John David Caudill, Esq.
P.O. Box 607
Cadiz, Kentucky 42211

Opinion

Opinion By: Robert F. Stephens, Esq., Attorney General; Mark F. Armstrong, Esq., Assistant Attorney General

We are in receipt of your letter in which you ask our opinion of whether the provisions of KRS 271A.205 may be applied to a board of directors of a corporation incorporated under KRS Chapter 273, the Kentucky Non-Profit Corporation Act. KRS 271A.205 provides that a contract in which a director has a personal interest is not void or voidable solely because of his interest when any one of three conditions are met, see KRS 271A.205(1)(a), (b), and (c). There was no similar statute prior to the adoption of KRS Chapter 271A, see Symposium on the New Kentucky Business Corporation Act, 61 Ky.L.J. 91. 141 (1972-73).

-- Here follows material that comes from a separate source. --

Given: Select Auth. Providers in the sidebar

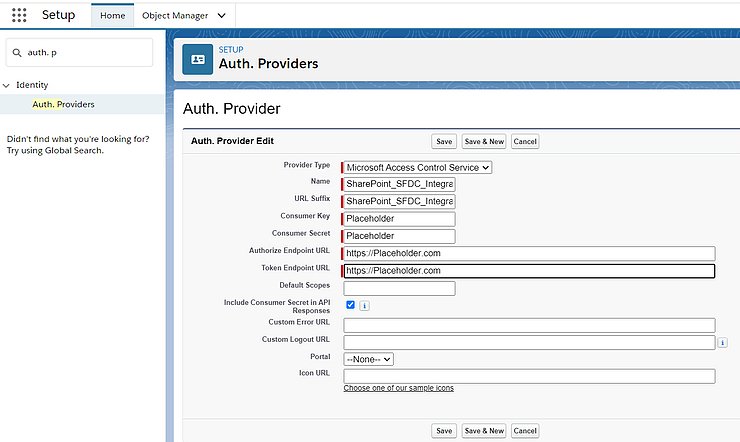Looking at the screenshot, I should click(x=64, y=104).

Your first question is whether KRS 271A.205 may be applied to a non-profit corporation under KRS Chapter 273. In OAG 74-556, a copy of which is enclosed, we were of the opinion that the provisions of KRS Chapter 271A do not apply to non-profit corporations organized under KRS Chapter 273. We have taken the opportunity of reviewing our prior opinion and have found the discussion and reasoning therein to remain persuasive. Accordingly, we are of the opinion that the privisions of KRS 271A.205 do not apply to the board of directors of a non-profit corporation under KRS Chapter 273 in the execution of contracts

Your second question is if KRS 271A.205 is inapplicable to non-profit corporations, whether these corporations have the common-law option of avoiding contracts entered on behalf of the corporation by directors who have a personal interest therein. As a general rule, a corporation may avoid a contract on the ground of director interest coupled with unfairness, see Ham, Symposium on the Kentucky Business Corporation Act, 61 Ky.L.J. 91, 80-81 (1972-73); H. Oleck, Non-Profit Corporations, Organizations and Associations § 207, at 486 (3d ed. 1974). We do not pass upon the extent of this common-law right, see, however, 16 Hornstein, Corporate Law and Practice § 439.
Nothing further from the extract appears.